Jo Alan aguantó el relámpago artificial sin pestañear y luego, antes de alejarse y sin esperar respuesta, preguntó:

—¿Es para el periódico o para su mesita de noche?

—¡Fanfarrón! —exclamó la joven.

Se volvió hacia el veloz «Porche 911-S» y le tomó otra fotografía, quizá por hacer algo.

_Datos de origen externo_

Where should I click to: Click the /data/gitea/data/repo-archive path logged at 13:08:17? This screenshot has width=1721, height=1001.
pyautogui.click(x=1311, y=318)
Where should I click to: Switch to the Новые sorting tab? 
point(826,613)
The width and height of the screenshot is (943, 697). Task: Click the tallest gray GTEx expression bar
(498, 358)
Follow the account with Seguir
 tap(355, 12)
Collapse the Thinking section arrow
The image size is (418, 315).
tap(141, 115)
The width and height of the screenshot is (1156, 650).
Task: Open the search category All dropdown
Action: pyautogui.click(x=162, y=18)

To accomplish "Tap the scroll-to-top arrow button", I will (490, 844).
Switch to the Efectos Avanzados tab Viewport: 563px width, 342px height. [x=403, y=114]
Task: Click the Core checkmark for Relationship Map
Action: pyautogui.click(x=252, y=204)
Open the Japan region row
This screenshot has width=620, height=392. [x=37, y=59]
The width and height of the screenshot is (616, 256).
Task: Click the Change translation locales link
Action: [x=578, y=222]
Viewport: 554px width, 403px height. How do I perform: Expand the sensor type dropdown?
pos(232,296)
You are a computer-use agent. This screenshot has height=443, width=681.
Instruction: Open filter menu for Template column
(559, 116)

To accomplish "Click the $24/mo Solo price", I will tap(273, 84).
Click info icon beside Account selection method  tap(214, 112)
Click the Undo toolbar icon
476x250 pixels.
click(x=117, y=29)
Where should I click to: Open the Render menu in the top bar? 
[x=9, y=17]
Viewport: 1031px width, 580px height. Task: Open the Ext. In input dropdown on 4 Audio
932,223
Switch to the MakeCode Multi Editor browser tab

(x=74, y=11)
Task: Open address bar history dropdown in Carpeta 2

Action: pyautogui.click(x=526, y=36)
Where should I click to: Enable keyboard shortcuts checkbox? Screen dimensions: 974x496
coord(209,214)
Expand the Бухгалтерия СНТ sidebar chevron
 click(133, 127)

Jo Alan cogió el auricular del teléfono de la pequeña oficina y sentándose ante la mesa, dijo:

—Aquí Jo Alan, ¿quién llama?

—Hace falta una niñera a las cuatro —respondió una voz grave y profunda al otro lado del hilo.

—Correcto. ¿Dónde?

—Donde los ojos están abiertos cuando debieron estar cerrados.

—Entendido. ¿De qué se trata?

—El caso Landon, es de vital interés.

Jo Alan colgó y frunció el ceño.

Aquella llamada urgente y en clave, le preocupó, no porque posiblemente tuviera que jugarse la vida, sino por los problemas que podían haber surgido.

A través de los cristales vio a Sony y observó que guardaba algo precipitadamente en su bolso. Pensó que le agradaría salir con ella, pero al mirar su reloj de pulsera se percató de que no le quedaba mucho tiempo para acudir a la cita.

Sony tenía una nariz ligeramente respingona y sus piernas, que podía ver casi hasta las ingles, eran estéticamente perfectas.

El vestido combinado con mini-shorts, para ambientes deportivos, era rabiosamente tentador y Sony no ignoraba qué elementos ponía en juego para hacerse atractiva y hallar vulnerabilidad en los hombres, quizá por instinto femenino, quizá por instinto profesional.

Jo Alan movió la cabeza, contrariado, y se dirigió al vestuario; la cita era lo primero.